1) Lowering the cost of credit will ease losses and restore liquidity to the markets. Everything will be sunny and it'll be like the two past months never happened.

2) The economy is in danger due to the woes in the housing sector. It's good that the Fed recognizes the magnitude of the threat and is beginning to act accordingly.

Obviously, numero 1 is mucho more likely than 2, as far as investor opinion is concerned. Needless to say, I'm in the #2 camp.

Actually, make that #3: the economy is in much worse shape than generally assumed and things will get a lot worse before Ben's Magic Tonic begins to take effect in a few months. Today's reaction in stock prices was not warranted.

Before calling me Dr. Tangible Gloom, chew on this: everyone has massively, consistently underestimated the problems in the real and financial sides of the housing market, as well as their impact, over the last couple of years. I don't see that changing, yet.

Tuesday, August 14, 2007

Thou shalt not lie: NAR edition

I've heard the meme that "house prices are falling for the first time since the Great Depression" quite a few times recently (examples here and here). The source cited is the National Association of Realtors (the phrase appears in many of their documents).

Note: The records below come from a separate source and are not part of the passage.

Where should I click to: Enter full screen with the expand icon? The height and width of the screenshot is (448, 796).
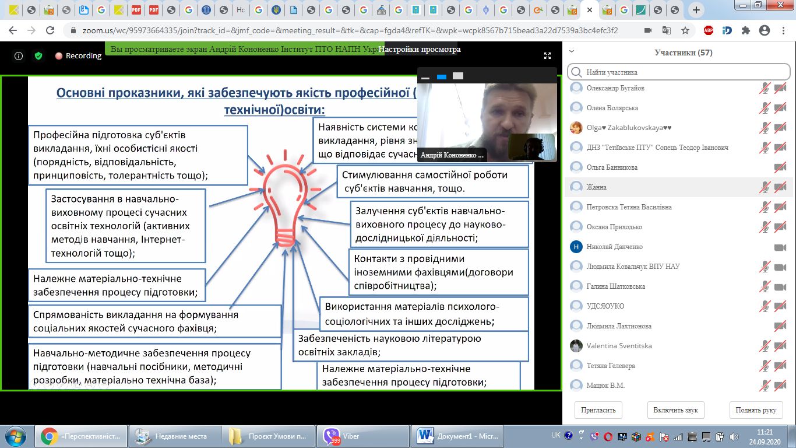click(547, 56)
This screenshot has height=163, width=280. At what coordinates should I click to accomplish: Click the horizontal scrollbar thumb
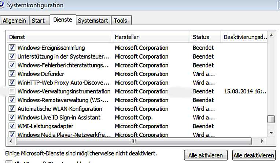tap(133, 141)
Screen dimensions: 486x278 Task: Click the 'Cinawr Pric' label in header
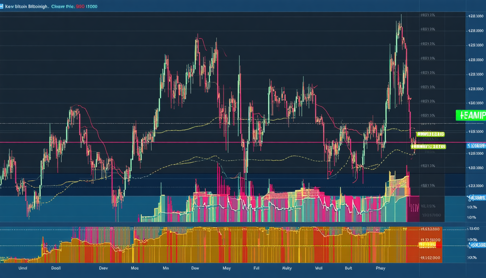coord(62,7)
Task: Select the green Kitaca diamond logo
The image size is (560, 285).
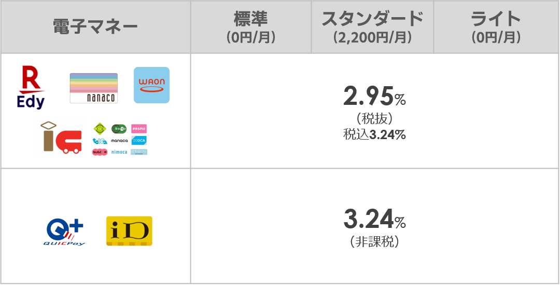Action: 100,129
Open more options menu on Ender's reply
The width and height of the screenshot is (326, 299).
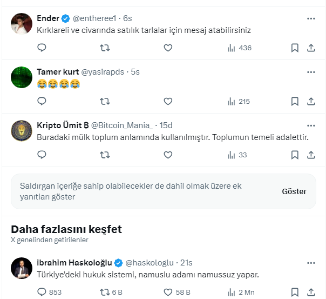311,18
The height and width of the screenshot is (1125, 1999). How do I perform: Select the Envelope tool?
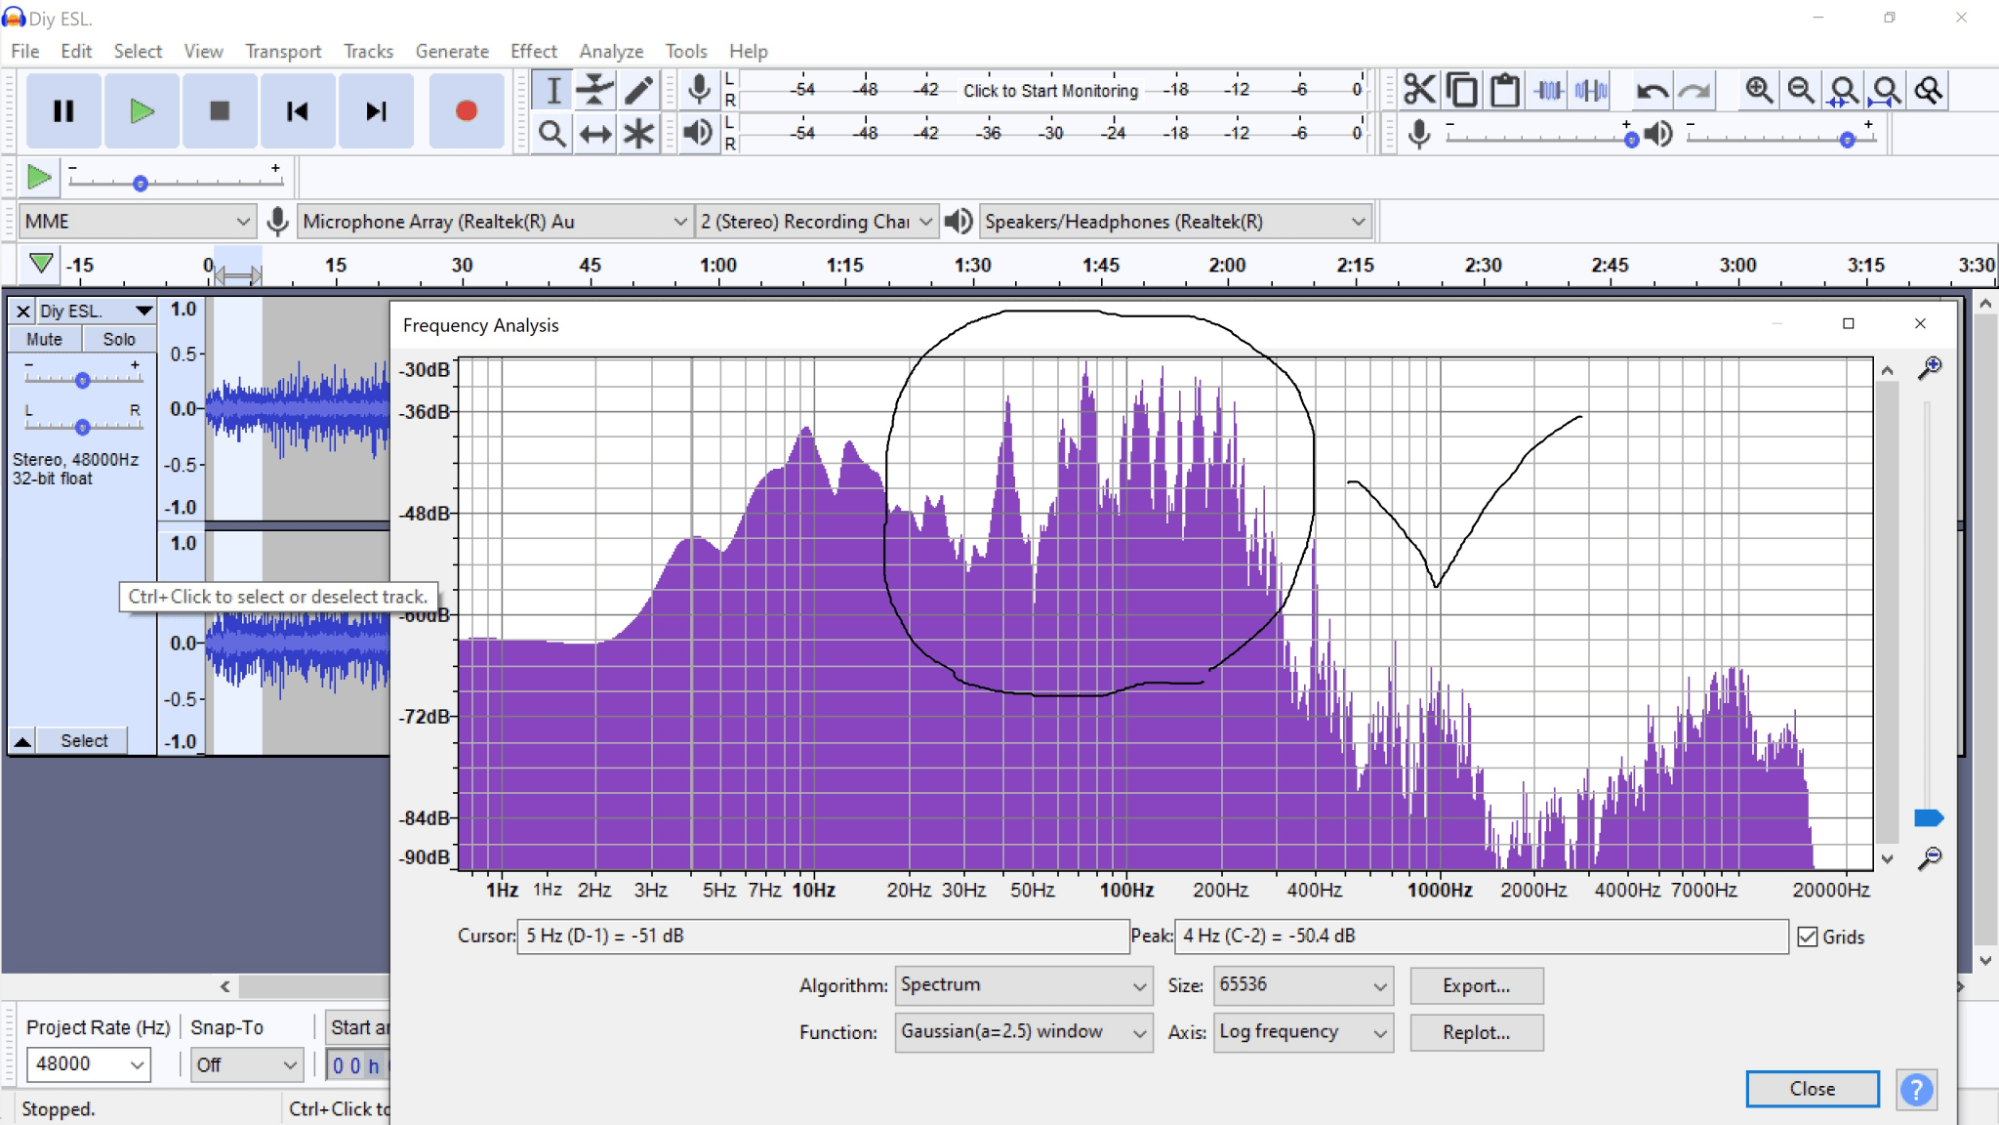(594, 90)
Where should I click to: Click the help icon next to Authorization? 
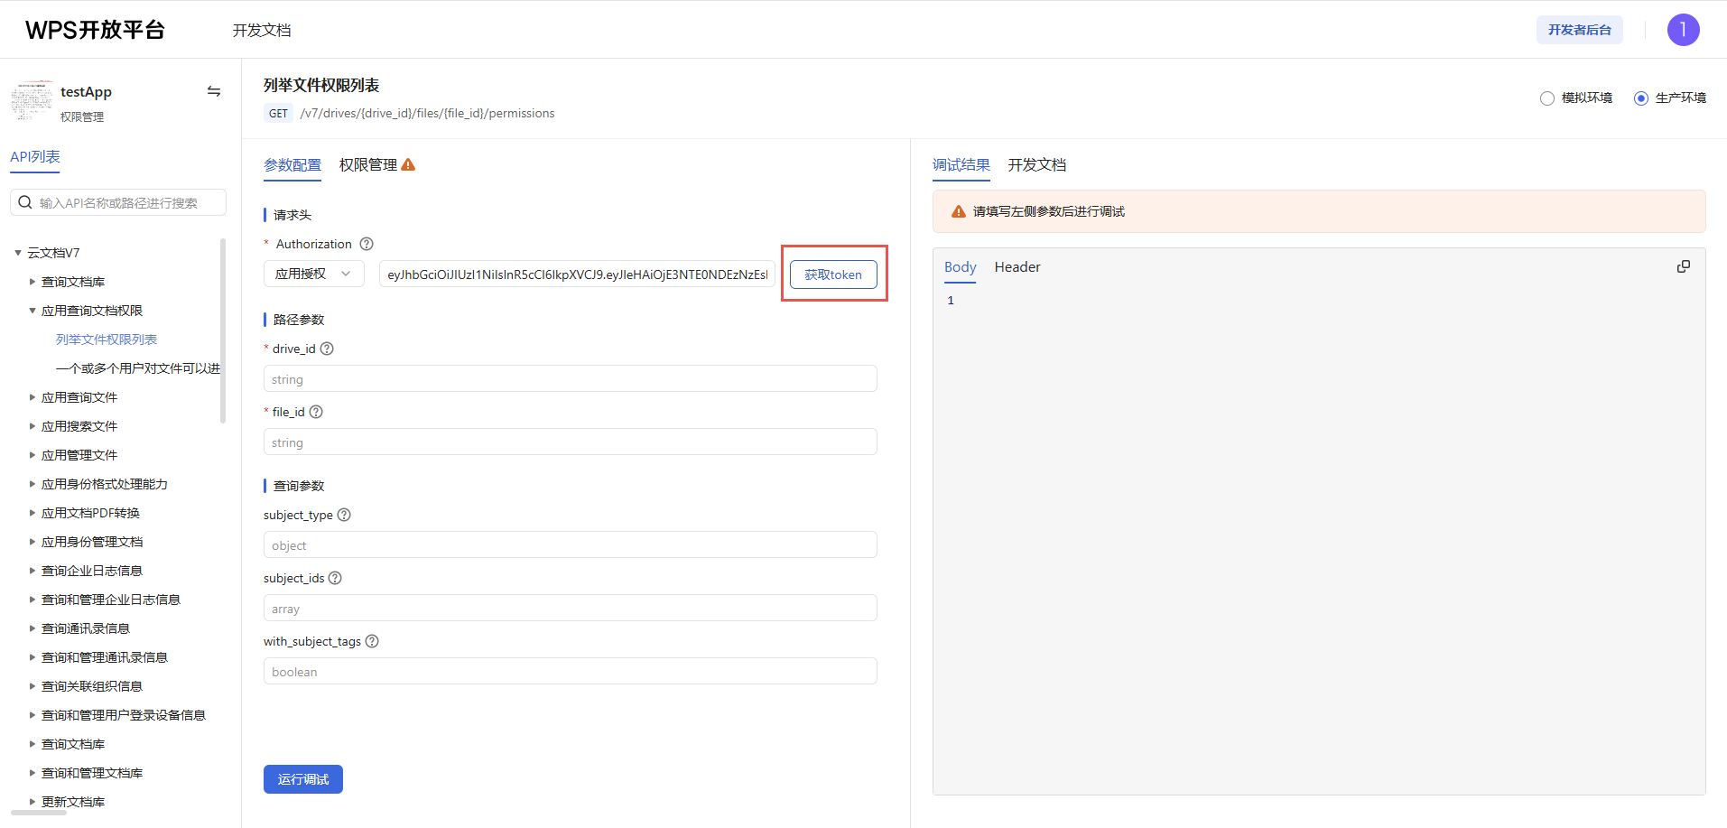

I'm not sure how these folks came up with it, but its clearly nonsense. We only have to go back to.....1991 to find widespread falling real estate prices. The Case-Shiller indices, probably the most realiable data around, show that nationally prices fell 6.8% between the peak in October 1989 and the trough in February 1994.

Ironically, the NAR has been parroting this line for quite a while now, obviously expecting people to believe that home values hardly ever drop and only do so in the most extreme circumstances. Well, the lie has come back to bite them in the ass. Nowadays, it's more likely to inspire (unwarranted) panic than confidence.